Imagine you ghosted someone you were in a short term relationship with for a reason that was too embarrassing to explain at the time. Let's say you snuck into their place of work to surprise them, and you overheard them making rude, invasive sex jokes about you. Your initial silent treatment turned into a full-on ghosting because you never found the words to react. And now, almost a year later, MTV calls you out of the blue insisting that you must come to talk it out with that person in a recording studio for a major cable network—and to clear your name from being labeled a "ghoster" in the midst of our ghosting epidemic. Most people's reactions would probably be to hang up on that call. But on MTV's Ghosted, no one behaves rationally, and that exact plotline leads to a wildly entertaining, emotionally raw confrontation in the series' second episode.
Ghosted is MTV's new reality show, where two hip young hosts—former Bachelorette Rachel Lindsay and musician Travis Mills—use their mediocre social media stalking abilities to help an extremely desperate person find out why they've been ghosted. Some critics and social media users have accused the show of normalizing or even glorifying stalking, with only the sub-par excuse that, well, ghosting is wrong. And the invasive show does certainly create entertainment out of vulnerable people's heartbreak. But Ghosted is impossible to turn off, simply because of the shocking, hilariously awkward lengths hosts go to for answers.
It requires mental gymnastics to imagine putting yourself in either the ghoster or ghostee's shoes on this show. Starting with the person who has been ghosted, before even getting to the question of why they're using MTV to get out of the silent treatment, let's take a step back to the basics of what they sign up for. It's honestly truly mind-boggling to think that there are people out there who would let two TV hosts of a show they've never seen contact anyone they please to track down their ghoster. And the hosts don't only contact the person who has gone silent on their client's behalf (despite the fact that the ghostee is usually blocked from calling their ghoster themselves); they also contact people like the ghoster's friends, the new person the ghoster might be dating now, and the ghostee's exes.

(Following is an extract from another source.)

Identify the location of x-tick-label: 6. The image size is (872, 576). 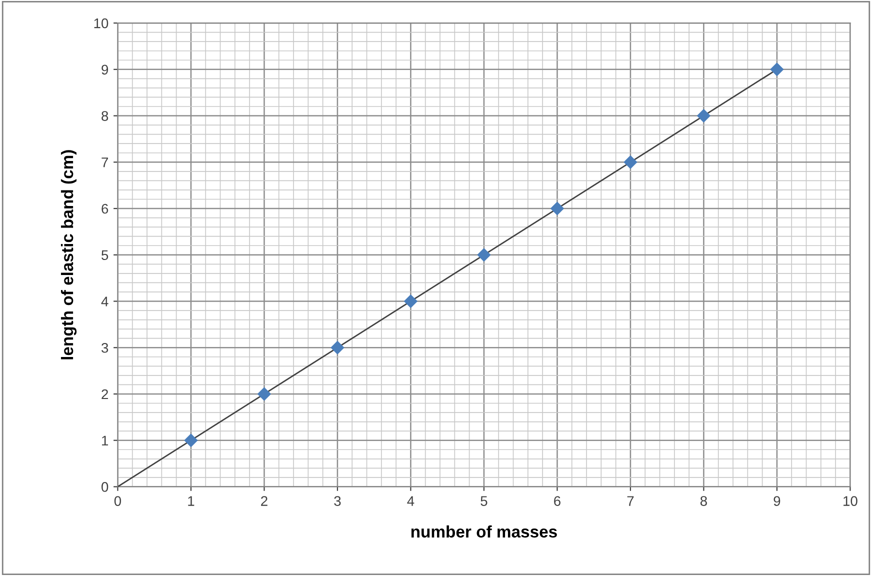
(557, 501).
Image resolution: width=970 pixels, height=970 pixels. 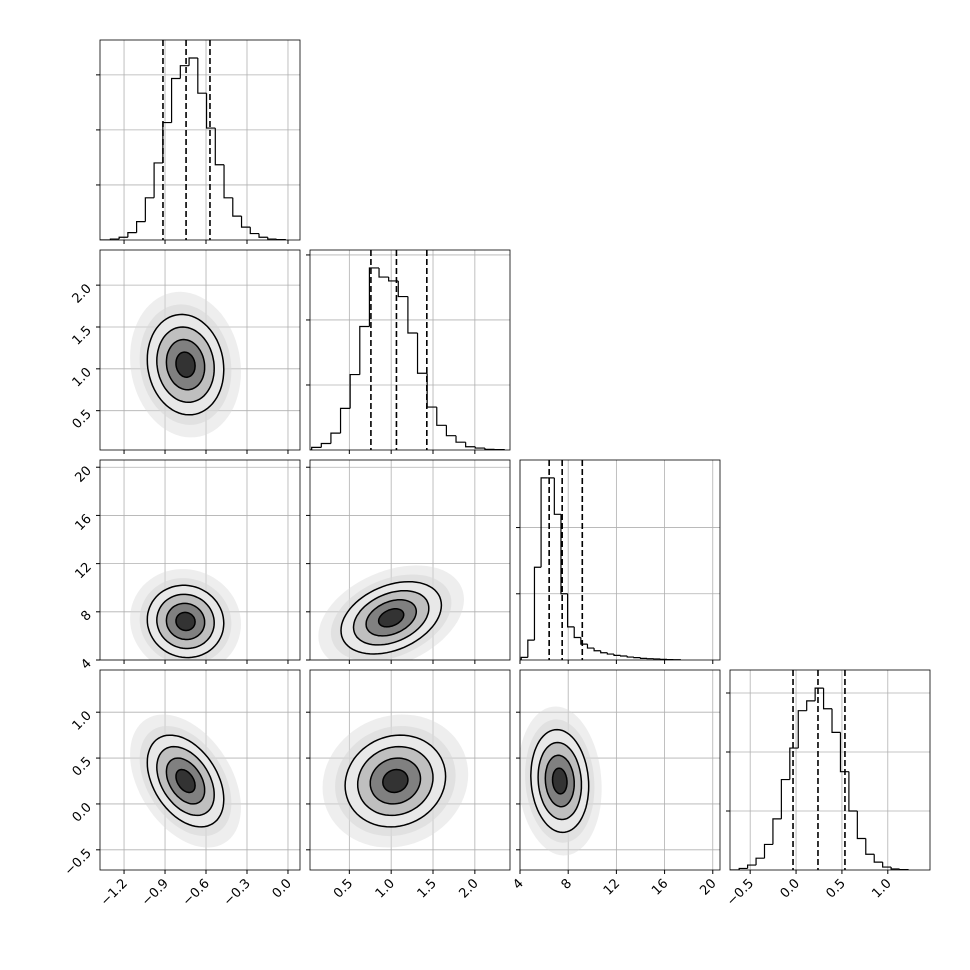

Then, the person who's been ghosted receives updates about the "investigation"—which could be anything from "your ex is dating someone else now" to "your best friend told us they never want to see you again"—on camera! (If you've ever gotten an unwanted update about an ex in front of people you don't know well, you probably get why the thought of this can turn insides numb.) And then, of course, the person who's been ghosted has to somehow get some genuine answers under the bright lights and shroud of awkwardness that comes with sic-ing some hipster MTV producers on their ghoster's ass.

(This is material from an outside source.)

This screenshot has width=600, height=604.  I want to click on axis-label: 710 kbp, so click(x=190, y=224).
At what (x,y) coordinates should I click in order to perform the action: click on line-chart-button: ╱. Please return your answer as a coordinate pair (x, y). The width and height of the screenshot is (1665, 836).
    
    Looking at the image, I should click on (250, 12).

But the ghoster's participation in the show is somehow just as mind-boggling, if not more. As social media users have been joking since the show came out, if someone tracks you down using a camera crew to ask why they've been ghosted, the easiest response would be to say "because of shit like this." When ghosters are initially contacted on the show, at least in the first two episodes, their responses aren't far off from that: they're pretty flustered and unwilling to engage. Yet as the hosts press on to dig up any dirt that can lure them in while continuing their moral pleas, the ghosters have a change of heart. (Why they choose to give their explanation on the show instead of reaching back out privately remains unclear.) But even more baffling is that they sometimes come on the show to spill tea that makes them look terrible, like in the premiere episode, when a queer man named Delmond reveals he ghosted his close friend Julia partly because he started sleeping with her ex-boyfriend.

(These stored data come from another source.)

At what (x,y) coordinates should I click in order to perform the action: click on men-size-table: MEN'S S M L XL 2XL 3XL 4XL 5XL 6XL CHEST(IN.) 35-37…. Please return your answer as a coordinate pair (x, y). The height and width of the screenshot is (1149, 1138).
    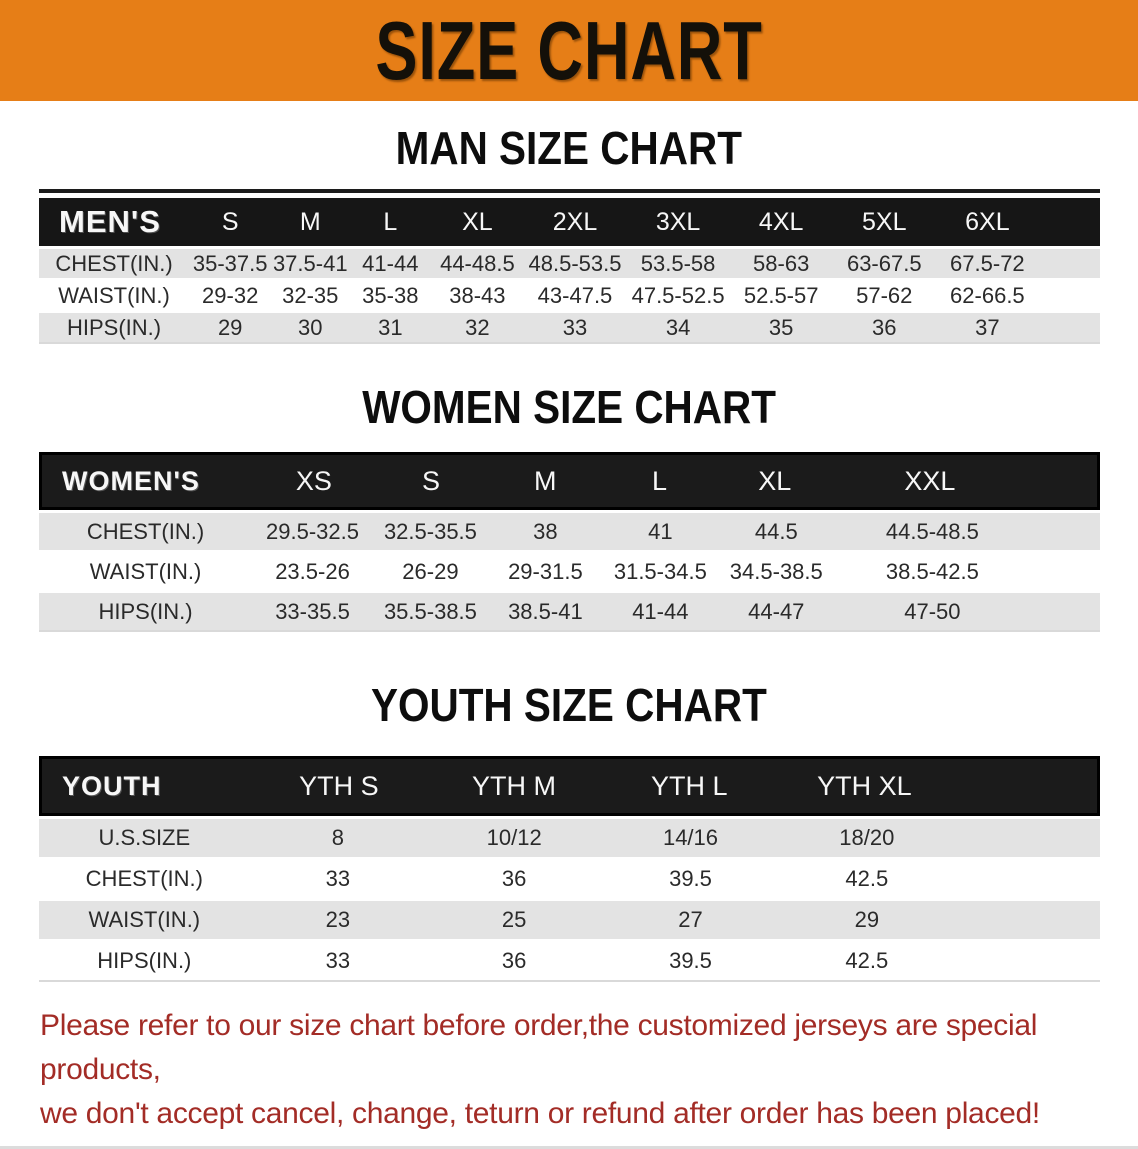
    Looking at the image, I should click on (570, 266).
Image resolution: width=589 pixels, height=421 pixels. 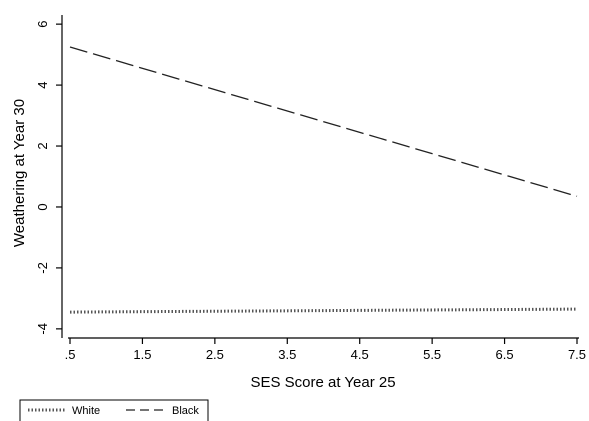 What do you see at coordinates (577, 354) in the screenshot?
I see `x-tick-label: 7.5` at bounding box center [577, 354].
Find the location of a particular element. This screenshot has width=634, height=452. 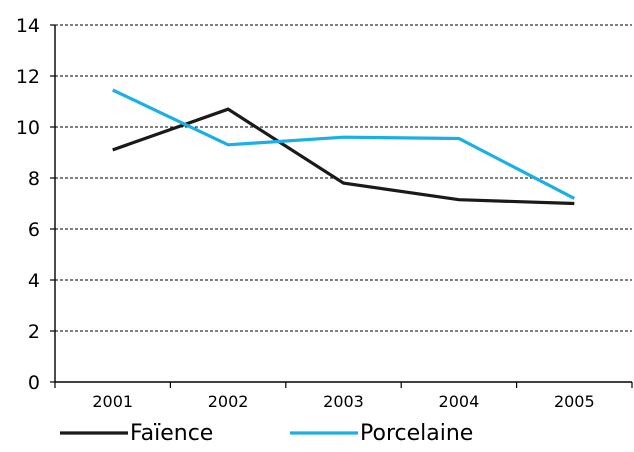

y-tick-label-10: 10 is located at coordinates (28, 128).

Moving past the ghoster and ghostee's reasons for being on the show, though, the absurdly dramatic way MTV goes about producing the series is really what gives it a laugh-out-loud, addictive quality. When bringing two people together for a sensitive, on-camera heart-to-heart, a chill producer might choose to lessen the awkwardness by making the setting a quaint park bench or a comfortable living room couch. But we're not coming to Ghosted for heartwarming moments—we're coming to jump from our seats at every twist and turn of this very serious, very suspenseful glorified social media stalking rabbit hole. For peak effect, all confrontations on Ghosted happen in a dark, bare studio with the two sitting across from each other on stiff plastic chairs while the hosts "give them privacy" by directing their conversation from the other side of a black curtain. And to give it even more of an investigation-room feeling, they flash a black-and-white cue card reading "The Confrontation" beforehand, amid perfectly timed, cliffhanger commercial breaks pulled straight from the aesthetic of Maury. The hosts even add to the drama by tearing up with the couple in one-on-one processing breaks before bringing them back together to dramatically reveal whether they've decided to make up or mutually ghost.
Ghosted is the upgraded Maury for self-righteous millennials who've convinced themselves that dropping loved ones with no explanation is self-care. We might be going to hell for liking it so much. But hey, everybody needs a little drama, camp, and snooping into other people's problems from time to time.